整整一夜的辗转反侧,让他发现自己竟然如此在意那个结果。
他一直觉得凡人有凡人的乐趣,不必强求长生得道。那些木讷的修士原本一向是他鄙视的对象,可是现在他开始怀疑自己内心深处,也许只是嫉妒他们的天赋罢了……
就这样一直想到天亮,他实在疲累到极点,终于还是睡了。
然而,还没睡一个时辰,他就被一阵嘈杂声吵醒,他推开窗子,只见天上红日当头,似乎已到了该吃午饭的时辰。
窗外的青衣道士纷纷向一栋阁楼涌去,密集的人流如潮水一般。
辟谷修炼之人必不会是去吃午饭,那这些人为何要走得这么急?
那密如潮水的人流之中,伫立着一位老妇的身影。她像一块孤单的礁石,将那人流一分为二,那场面很是壮观。

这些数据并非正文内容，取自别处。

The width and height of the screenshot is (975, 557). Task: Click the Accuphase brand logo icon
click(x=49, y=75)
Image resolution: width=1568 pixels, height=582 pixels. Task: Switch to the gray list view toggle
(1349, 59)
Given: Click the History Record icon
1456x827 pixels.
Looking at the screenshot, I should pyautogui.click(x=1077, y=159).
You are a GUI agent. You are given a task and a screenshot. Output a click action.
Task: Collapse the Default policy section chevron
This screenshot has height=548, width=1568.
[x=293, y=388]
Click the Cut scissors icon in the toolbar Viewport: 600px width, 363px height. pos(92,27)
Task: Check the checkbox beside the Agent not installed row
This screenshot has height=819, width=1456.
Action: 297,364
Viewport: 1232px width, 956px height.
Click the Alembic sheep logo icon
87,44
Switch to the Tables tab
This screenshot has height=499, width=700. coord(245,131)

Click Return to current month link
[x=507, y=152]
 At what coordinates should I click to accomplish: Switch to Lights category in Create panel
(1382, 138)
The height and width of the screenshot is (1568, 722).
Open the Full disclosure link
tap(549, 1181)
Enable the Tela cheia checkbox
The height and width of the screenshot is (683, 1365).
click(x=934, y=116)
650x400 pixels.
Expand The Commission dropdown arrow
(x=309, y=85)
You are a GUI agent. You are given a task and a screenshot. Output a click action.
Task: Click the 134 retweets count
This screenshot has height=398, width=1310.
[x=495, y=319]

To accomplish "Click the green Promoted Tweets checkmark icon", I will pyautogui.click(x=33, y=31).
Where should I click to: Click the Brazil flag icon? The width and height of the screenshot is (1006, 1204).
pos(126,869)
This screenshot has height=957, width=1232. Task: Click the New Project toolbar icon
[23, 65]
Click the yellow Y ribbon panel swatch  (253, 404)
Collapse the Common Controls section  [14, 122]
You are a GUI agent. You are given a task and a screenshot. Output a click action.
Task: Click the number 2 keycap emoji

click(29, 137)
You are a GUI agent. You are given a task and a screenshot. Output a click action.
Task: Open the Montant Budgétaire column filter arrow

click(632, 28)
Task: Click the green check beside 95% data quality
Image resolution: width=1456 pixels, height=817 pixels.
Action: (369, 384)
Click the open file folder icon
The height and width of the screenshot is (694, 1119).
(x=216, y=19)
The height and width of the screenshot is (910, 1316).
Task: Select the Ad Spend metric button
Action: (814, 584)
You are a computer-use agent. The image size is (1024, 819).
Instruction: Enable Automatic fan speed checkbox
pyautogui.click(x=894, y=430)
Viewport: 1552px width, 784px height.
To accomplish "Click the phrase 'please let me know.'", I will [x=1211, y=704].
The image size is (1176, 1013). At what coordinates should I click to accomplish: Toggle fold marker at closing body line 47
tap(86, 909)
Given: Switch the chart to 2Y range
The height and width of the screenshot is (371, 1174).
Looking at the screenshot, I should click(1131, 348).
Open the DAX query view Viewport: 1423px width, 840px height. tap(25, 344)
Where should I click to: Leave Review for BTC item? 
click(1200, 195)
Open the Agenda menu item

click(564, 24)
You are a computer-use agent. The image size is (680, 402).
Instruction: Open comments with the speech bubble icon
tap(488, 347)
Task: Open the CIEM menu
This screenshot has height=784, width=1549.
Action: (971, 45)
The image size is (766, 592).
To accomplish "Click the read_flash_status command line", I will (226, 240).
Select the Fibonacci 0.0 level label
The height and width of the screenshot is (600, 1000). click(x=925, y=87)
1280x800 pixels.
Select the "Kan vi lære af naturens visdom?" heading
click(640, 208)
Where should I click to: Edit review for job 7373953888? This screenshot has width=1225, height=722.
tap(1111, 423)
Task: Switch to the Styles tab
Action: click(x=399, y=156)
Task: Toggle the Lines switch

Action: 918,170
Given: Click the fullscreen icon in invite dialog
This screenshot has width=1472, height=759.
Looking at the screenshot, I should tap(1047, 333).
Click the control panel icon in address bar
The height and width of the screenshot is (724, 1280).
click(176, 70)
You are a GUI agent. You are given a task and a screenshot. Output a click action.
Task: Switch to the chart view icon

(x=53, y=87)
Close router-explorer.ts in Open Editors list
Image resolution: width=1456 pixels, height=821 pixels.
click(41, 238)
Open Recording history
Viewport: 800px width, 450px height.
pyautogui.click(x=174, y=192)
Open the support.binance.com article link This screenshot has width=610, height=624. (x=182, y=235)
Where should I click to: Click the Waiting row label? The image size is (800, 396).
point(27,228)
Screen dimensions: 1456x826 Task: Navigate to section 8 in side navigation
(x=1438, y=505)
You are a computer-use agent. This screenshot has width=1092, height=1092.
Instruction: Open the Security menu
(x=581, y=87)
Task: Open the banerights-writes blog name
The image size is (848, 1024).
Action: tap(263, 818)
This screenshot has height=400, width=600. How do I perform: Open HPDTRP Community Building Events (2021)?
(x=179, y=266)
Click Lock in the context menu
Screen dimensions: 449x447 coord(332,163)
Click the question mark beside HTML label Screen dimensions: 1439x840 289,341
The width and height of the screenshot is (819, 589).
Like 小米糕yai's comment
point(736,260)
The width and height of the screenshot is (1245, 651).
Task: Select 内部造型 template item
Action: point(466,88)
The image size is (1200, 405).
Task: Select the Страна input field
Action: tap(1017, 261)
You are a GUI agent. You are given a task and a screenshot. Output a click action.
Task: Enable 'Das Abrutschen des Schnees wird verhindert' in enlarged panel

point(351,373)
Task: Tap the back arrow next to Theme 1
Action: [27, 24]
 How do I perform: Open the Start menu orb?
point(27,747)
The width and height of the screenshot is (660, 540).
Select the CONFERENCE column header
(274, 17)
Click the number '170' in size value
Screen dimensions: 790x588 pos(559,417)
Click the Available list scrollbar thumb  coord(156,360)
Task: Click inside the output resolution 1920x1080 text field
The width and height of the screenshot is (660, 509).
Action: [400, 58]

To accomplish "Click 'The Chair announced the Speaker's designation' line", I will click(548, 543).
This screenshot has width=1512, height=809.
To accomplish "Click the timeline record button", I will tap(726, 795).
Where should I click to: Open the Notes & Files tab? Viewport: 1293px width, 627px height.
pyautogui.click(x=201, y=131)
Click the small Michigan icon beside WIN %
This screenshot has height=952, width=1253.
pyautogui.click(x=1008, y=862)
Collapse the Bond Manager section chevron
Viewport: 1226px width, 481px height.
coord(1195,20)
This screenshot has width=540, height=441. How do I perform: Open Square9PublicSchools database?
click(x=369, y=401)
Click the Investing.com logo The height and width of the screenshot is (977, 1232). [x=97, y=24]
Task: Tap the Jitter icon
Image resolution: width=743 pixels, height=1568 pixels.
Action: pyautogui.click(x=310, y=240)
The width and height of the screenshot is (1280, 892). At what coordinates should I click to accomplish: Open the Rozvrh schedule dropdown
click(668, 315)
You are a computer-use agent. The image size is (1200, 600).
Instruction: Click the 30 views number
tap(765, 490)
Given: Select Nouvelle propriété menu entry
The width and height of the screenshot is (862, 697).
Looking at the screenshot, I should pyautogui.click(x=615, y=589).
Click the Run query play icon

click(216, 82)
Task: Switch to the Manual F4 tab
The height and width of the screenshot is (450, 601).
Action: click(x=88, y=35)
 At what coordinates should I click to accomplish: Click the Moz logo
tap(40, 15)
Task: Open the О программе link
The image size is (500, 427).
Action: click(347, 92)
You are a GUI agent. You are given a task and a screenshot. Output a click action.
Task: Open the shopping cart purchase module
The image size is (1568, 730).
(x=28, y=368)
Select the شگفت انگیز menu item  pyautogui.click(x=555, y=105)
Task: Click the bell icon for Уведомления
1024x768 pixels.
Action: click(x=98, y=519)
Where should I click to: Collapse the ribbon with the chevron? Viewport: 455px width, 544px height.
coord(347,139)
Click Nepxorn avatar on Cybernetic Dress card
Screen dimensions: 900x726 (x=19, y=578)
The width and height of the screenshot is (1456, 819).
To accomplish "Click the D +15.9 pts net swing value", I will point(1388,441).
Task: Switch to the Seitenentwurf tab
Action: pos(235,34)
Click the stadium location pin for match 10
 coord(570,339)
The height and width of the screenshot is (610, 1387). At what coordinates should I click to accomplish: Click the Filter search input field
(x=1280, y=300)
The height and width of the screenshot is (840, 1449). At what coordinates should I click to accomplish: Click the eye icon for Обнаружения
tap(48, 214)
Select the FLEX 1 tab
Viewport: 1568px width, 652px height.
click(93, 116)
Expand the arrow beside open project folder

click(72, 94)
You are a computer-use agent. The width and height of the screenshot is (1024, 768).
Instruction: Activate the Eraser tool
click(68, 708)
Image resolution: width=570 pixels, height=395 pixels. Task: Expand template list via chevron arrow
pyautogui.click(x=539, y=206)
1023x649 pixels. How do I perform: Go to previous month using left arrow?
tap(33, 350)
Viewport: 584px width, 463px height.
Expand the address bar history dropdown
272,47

苏季定睛一看,只见那老妇身子是人,脸却是猫,诡异的模样令人毛骨悚然,难怪会让这么多人敬而远之。对于那猫脸老妇,苏季并不陌生,记得几天前她还来旋灵阁送过礼。那时她怀里抱着一只人脸猫,可是今天不知为何,竟是孤身一人前来。
她来这里做什么?
带着十分的好奇,苏季整理了准备下去看个究竟,刚一开门,只见墨殊迎面走了过来。木手上拿着一片兽骨,上面缠着一根喜庆的红丝带。还没等苏季发问,墨殊便先开口道:
“姜赢遣使送来请帖,说申候尚有一线生机,特邀二十五位截教元老,携家眷,共赴下个月初九的重阳盛宴。”
苏季接过信,看了看,说:“明里说是要为申候祈福,暗里想必是要把截教主之事做个了断。”
“阁主与老夫所见略同。该来的总是会来。旋灵阁主也在截教元老之列,到时您的家眷也会到场。”
“家眷?”
苏季想起沐灵雨,不禁发出一阵不以为然的苦笑。
他转头看向窗外,只见那猫脸老妇扭动了一下脖子,似乎发出“喵”的一声,像是在说什么。在她对面,好像有人正在与她寒暄。阳光穿过那个有些透明的身体,显出一个淡淡的人影。
苏季定睛一看,原来是白公公。
“……白公公的身体似乎异于常人。”苏季沉吟着。
墨殊解释道:“那是痿阳之体的男子辟谷期时独有的特征。白公公的修为虽比不过四位玄清二境的四位祭司,但若真动起手来,只怕要平分秋色。”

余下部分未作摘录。